Count the lines of the records below that contain the string "header", with case counting, and reply with the number alone.

Start of Records provided

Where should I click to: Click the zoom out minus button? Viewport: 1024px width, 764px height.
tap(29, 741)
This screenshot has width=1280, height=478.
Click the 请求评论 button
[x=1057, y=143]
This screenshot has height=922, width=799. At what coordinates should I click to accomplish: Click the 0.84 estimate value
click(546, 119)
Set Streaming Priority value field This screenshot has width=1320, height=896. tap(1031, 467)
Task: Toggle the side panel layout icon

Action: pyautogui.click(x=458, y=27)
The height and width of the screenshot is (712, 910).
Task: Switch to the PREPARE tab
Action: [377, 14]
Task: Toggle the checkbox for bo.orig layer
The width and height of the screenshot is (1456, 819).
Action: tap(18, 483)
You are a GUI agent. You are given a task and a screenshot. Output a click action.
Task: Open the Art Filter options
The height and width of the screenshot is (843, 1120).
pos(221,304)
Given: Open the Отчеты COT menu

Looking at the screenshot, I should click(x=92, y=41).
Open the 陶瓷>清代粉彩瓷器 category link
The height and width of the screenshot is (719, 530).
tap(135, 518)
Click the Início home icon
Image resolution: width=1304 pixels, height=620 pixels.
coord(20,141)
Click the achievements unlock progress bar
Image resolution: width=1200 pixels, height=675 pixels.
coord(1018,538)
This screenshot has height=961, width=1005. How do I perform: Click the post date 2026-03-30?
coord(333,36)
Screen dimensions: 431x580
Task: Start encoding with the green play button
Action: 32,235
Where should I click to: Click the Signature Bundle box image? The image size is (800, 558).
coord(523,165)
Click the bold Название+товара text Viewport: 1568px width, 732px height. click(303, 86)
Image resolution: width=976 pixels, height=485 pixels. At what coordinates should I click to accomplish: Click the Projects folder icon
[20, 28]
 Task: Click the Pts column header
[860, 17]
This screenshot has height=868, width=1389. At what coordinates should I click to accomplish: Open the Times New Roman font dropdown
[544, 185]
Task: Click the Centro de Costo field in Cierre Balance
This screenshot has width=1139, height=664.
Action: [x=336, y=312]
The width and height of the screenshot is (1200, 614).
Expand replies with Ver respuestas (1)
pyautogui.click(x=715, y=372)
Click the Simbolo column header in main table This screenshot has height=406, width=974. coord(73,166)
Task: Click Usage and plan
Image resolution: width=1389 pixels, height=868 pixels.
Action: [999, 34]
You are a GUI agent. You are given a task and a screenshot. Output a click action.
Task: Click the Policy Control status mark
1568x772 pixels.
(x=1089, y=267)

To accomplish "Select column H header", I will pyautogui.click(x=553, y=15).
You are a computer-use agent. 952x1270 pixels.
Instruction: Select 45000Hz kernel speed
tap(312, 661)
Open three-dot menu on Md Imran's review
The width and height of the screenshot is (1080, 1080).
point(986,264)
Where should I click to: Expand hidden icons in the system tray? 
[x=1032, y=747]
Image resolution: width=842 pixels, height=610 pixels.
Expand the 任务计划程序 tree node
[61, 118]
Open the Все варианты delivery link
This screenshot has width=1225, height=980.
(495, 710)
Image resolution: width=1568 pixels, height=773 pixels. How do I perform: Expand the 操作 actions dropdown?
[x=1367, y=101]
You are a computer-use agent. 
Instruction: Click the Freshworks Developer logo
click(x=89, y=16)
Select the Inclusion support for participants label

End of Records provided

**Answer for the task**
3